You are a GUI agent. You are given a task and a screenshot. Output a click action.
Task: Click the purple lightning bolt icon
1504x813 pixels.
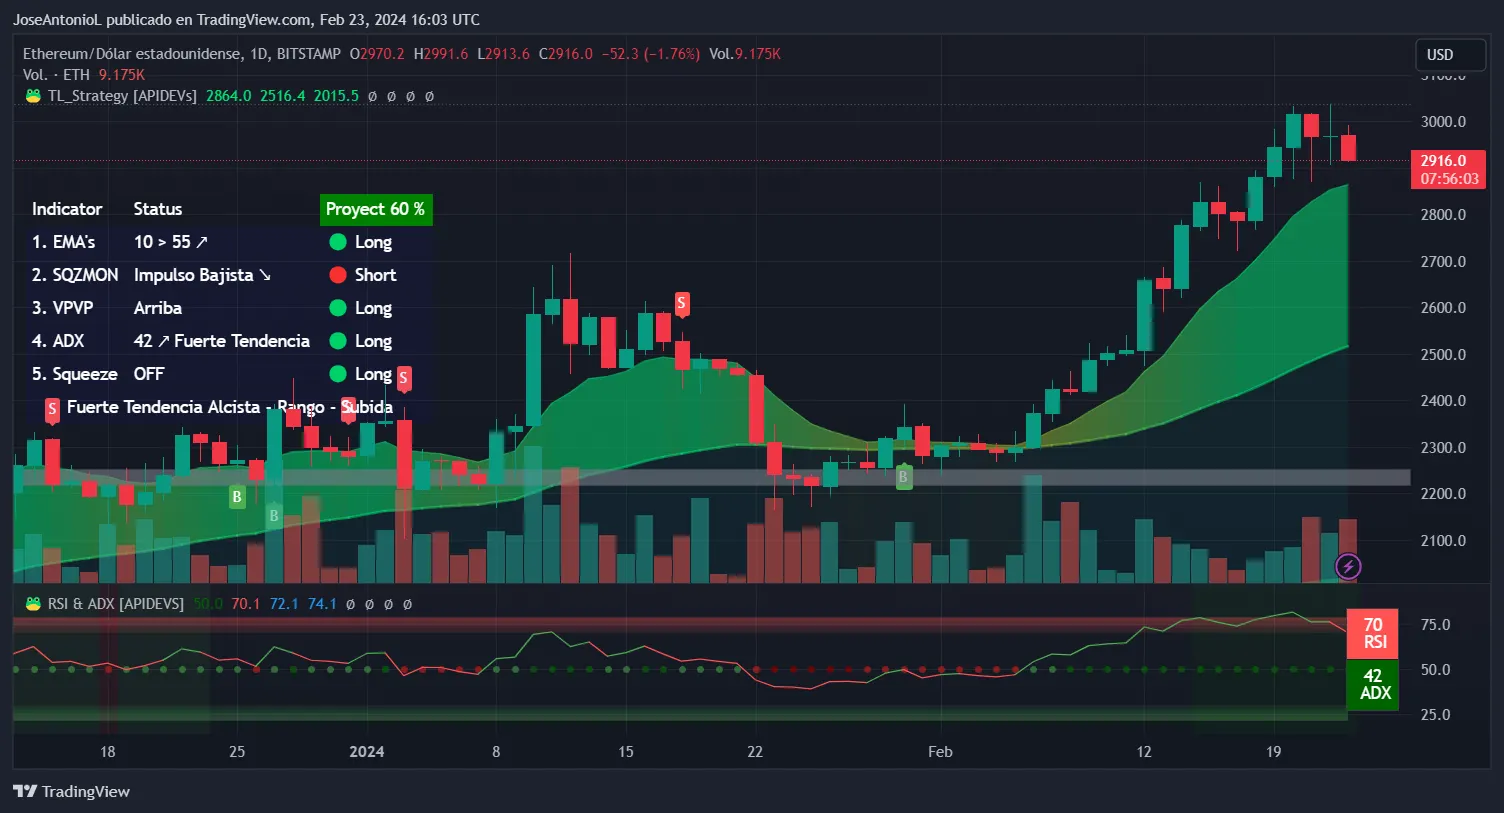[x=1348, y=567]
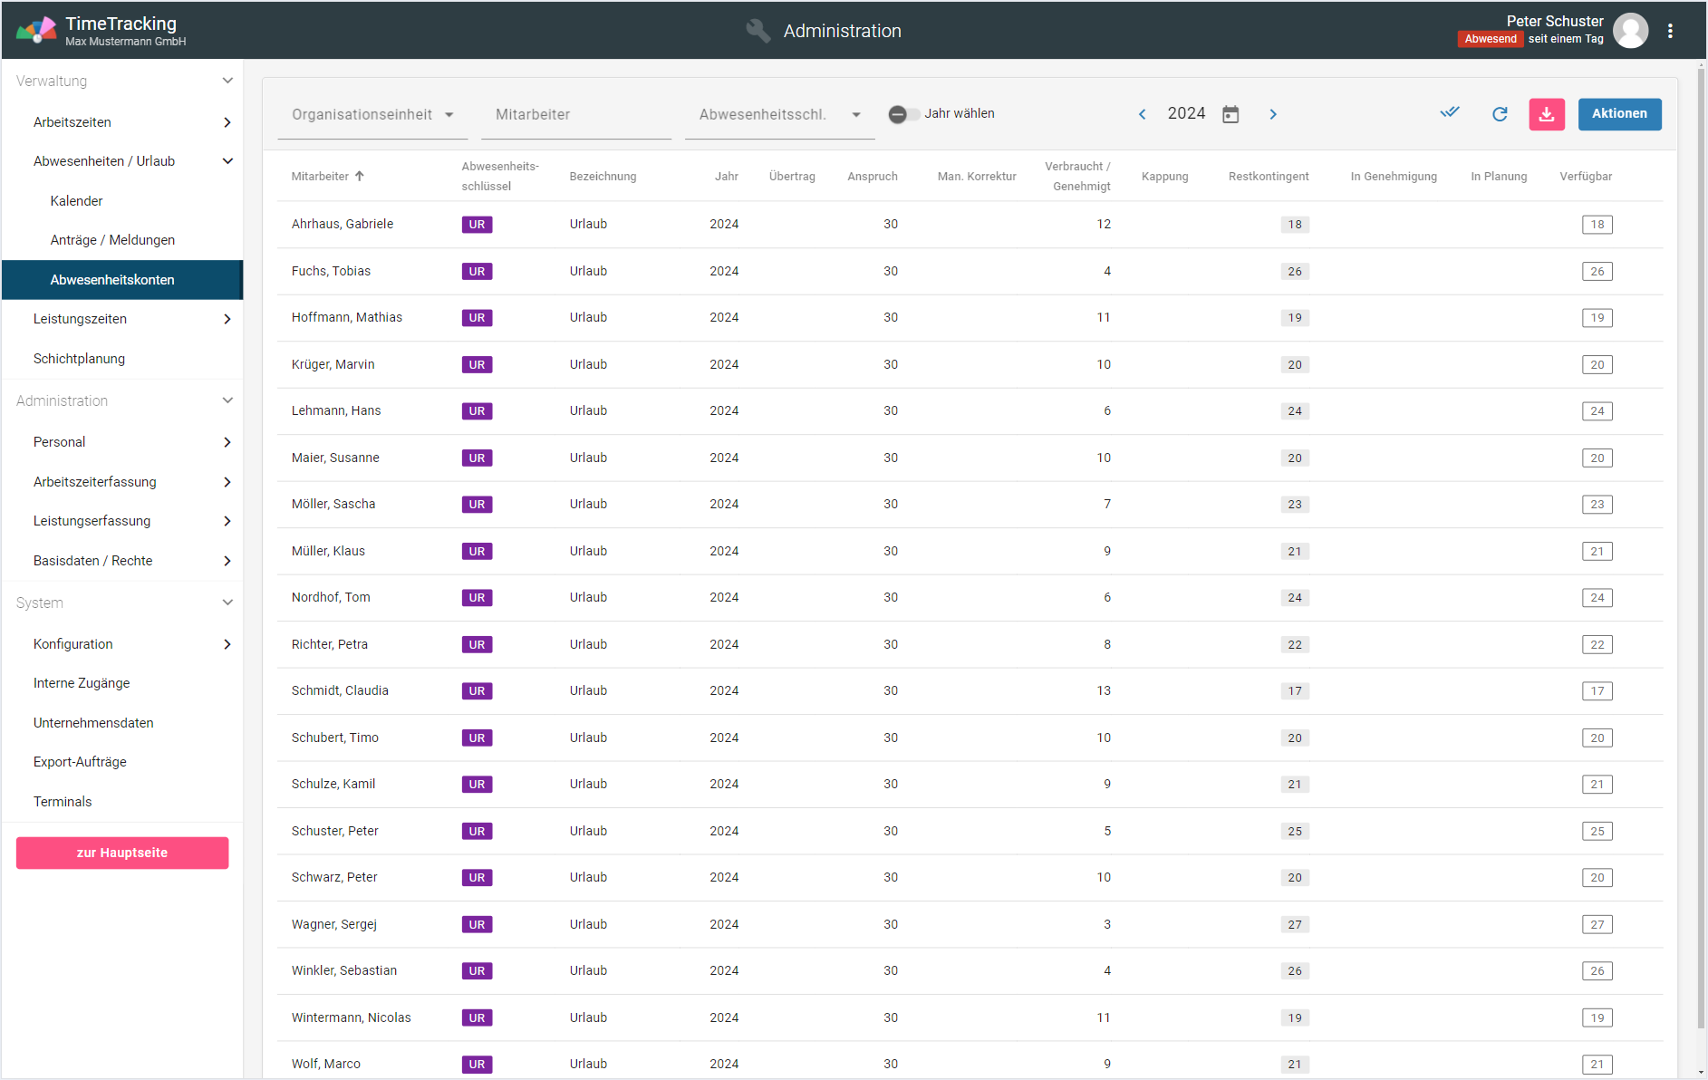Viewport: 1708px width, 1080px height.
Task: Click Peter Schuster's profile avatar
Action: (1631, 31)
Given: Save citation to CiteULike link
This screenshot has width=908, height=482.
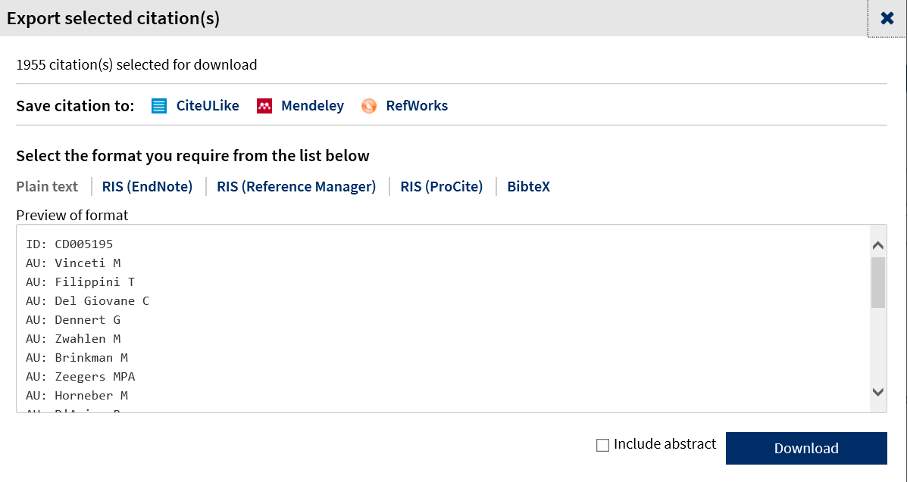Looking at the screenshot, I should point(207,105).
==================================================
• **Task to complete**: Express the stretch of the data from the line containing "Given: Save citation to CiteULike link" through the end of the data as a Markdown table with the columns Row and Text, one row per line, skipping blank lines and leaving the pictures out.

• **The response**:
| Row | Text |
|---|---|
| 1 | Given: Save citation to CiteULike link |
| 2 | This screenshot has width=908, height=482. |
| 3 | Looking at the screenshot, I should point(207,105). |